Member of the Legislative Assembly of Manitoba for St. Clements
- In office 1886–1888
- Preceded by: John Allen
- Succeeded by: Donald A. Ross

7th Speaker of the Legislative Assembly of Manitoba
- In office April 14, 1887 – June 1888
- Preceded by: Alexander Murray
- Succeeded by: William Winram

Personal details
- Born: July 20, 1829 Westminster Township, Middlesex County, Upper Canada
- Died: July 17, 1906 (aged 76) Spokane, Washington, United States
- Party: Independent-Conservative / Conservative Party of Canada
- Profession: lawyer

= David Glass (Canadian politician) =

Canadian politician

David Glass (July 20, 1829 - July 17, 1906) was a Canadian lawyer and political figure. He was a Conservative Member of Parliament representing Middlesex East from 1872 to 1874.

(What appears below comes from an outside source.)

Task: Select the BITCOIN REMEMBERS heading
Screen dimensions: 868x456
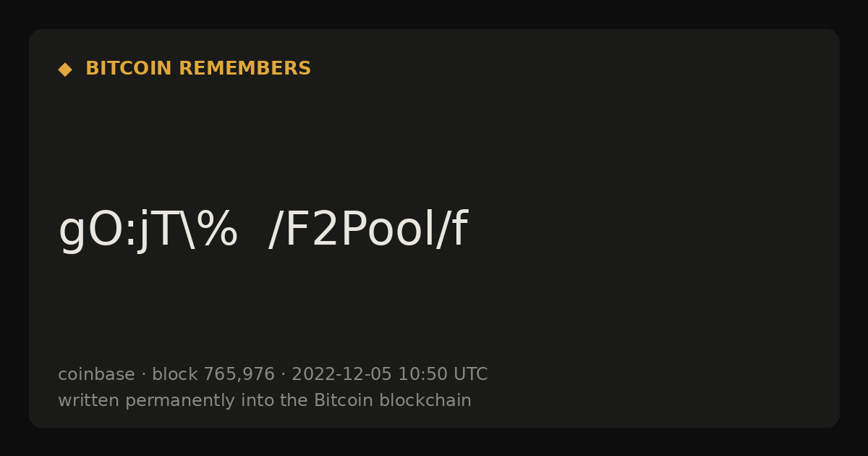Action: (x=198, y=69)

He was born in Westminster Township, Middlesex County, Upper Canada in 1829, the son of Samuel Glass, who had come to Upper Canada from Ireland in 1819, and Eliza Owrey. In 1856, he married Sarah Dalton. Glass was called to the bar in 1864 and set up practice in London. He served on London City Council and was mayor in 1858 and 1865–1866. In 1876, he was named Queen's Counsel. He moved to Winnipeg in 1882, was called to the Manitoba bar later that year and was elected to the Legislative Assembly of Manitoba for St. Clements in 1886, serving from 1887 to 1888; he was also Speaker of the Legislative Assembly from 1887 to 1888. He retired from politics in 1888 due to poor health. Glass was solicitor for the city of Winnipeg. He was also master of the local Masonic lodge and a member of the Grand Lodge of Canada.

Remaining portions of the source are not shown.